After ASIAD 19 in Hangzhou, where Viet Nam won three gold medals, Vietnamese sports continue to identify key disciplines such as shooting, archery, weightlifting, athletics, cycling, rowing, karate, and sepak takraw as the foundation for making further progress at the continental level. However, in the context of increasingly fierce competition at the ASIAD, the gap in standards between Vietnamese sports and the stronger sporting nations in Asia remains considerable.
Therefore, the goal of winning five gold medals at this year’s ASIAD in Japan is not only a professional matter for the national teams, but also reflects the capacity for long-term investment, the organisation of training, and the determination of the entire national sports system.
A notable point is that the government has this time shown clear concern for high-performance sports. The decision approving the programme for developing key sports disciplines for the 2026–2045 period demonstrates that investment orientation has been elevated into a national strategy. The objective is to maintain a position within the top 20 at the ASIAD and move towards winning Olympic medals, with the longer-term ambition of hosting the 2038 ASIAD.

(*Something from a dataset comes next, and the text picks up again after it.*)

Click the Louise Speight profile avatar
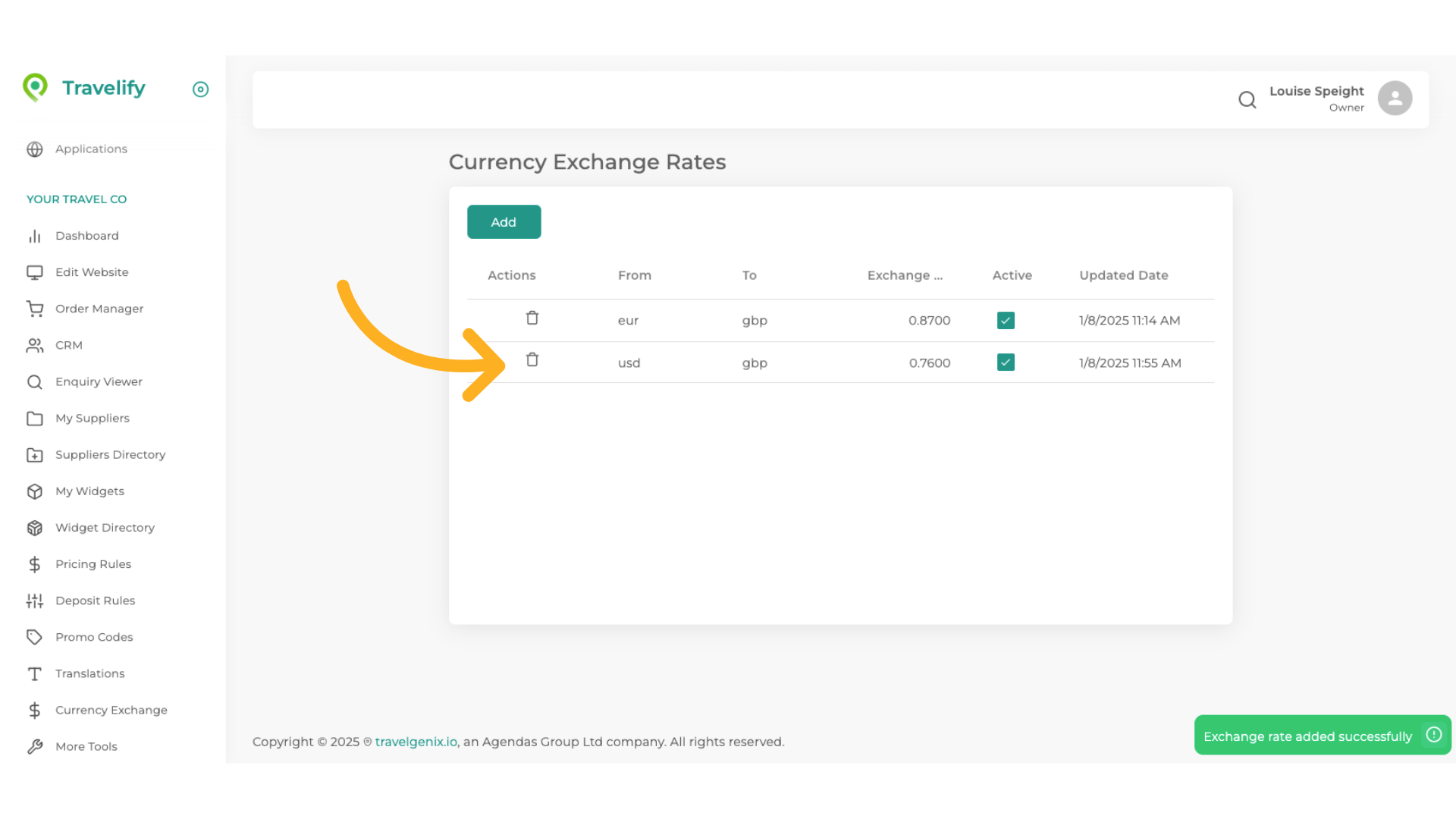1456x819 pixels. tap(1395, 98)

Requirements concerning the review of potential athletes, an increase in international training camps, and the building of systems for sports medicine, psychology, nutrition, and data analysis show that sports management thinking is shifting from the traditional subsidised model towards a modern scientific approach. The fact that leaders of the Viet Nam Sports Administration have directly worked with national teams ahead of ASIAD 20 also reflects that performance pressure has been specifically assigned and implemented early in order to ensure the best preparation.
Nevertheless, the biggest gaps in Vietnamese sports today still lie in two core factors: facilities and high-level coaching personnel. For many years, a number of national teams have continued to train in outdated stadiums and training venues, with incomplete equipment and recovery conditions that fail to meet international standards.

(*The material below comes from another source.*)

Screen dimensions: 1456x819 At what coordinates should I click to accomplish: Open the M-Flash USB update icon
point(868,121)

The specialised equipment in Olympic sports such as shooting, archery, and track cycling is extremely expensive, but investment capacity remains limited, making it difficult for athletes to access modern training technologies like their Asian rivals. Even sports that have previously won ASIAD gold medals, such as karate and others, are facing increasingly strong competition as many countries accelerate investment. In high-performance sport, the difference between winning a gold medal and being eliminated early sometimes lies solely in training efficiency, which directly depends on training conditions and the quality of experts.
Reality shows that many leading sporting nations in Asia are willing to spend huge budgets to hire top coaches and experts from around the world. In Viet Nam, football is a clear example, with South Korean coaches previously earning incomes as high as 100,000 USD per month.
Meanwhile, in most Olympic sports, remuneration for foreign coaches and experts remains low, often under 10,000 USD per month, making it very difficult to attract top-level coaches who have worked with national teams competing at the ASIAD or Olympics. Without changing investment thinking, Vietnamese sports will struggle to create breakthroughs through athletes’ determination and effort alone.
Therefore, the target of five gold medals at ASIAD 20 can only become reality if Vietnamese sports accept a stronger and more substantive wave of investment. What is needed is a concentration of budgets on sports with clear medal-winning potential, along with the building of a training ecosystem that meets international standards.
National sports centres need upgrading in terms of recovery science, motion data systems and specialised equipment rather than merely carrying out cosmetic renovations. At the same time, financial mechanisms must be flexible enough to hire capable coaches and experts, create opportunities for domestic coaches to access advanced training technologies, and send key athletes for long-term training in elite sporting environments.
Success at the ASIAD is no longer simply a competition of individual talent but has become a challenge for the entire national sports investment system. If the “bottlenecks” in facilities and expert quality can be resolved, the goal of five gold medals is not too far out of reach.
However, if old limitations continue to persist, Vietnamese sports will find it difficult to move beyond its own shadow in the Asian arena. The reality of many tournaments has shown that limitations in sports investment budgets could be addressed in the short term by focusing special mechanisms on nine key sports, rather than maintaining the current scattered investment approach.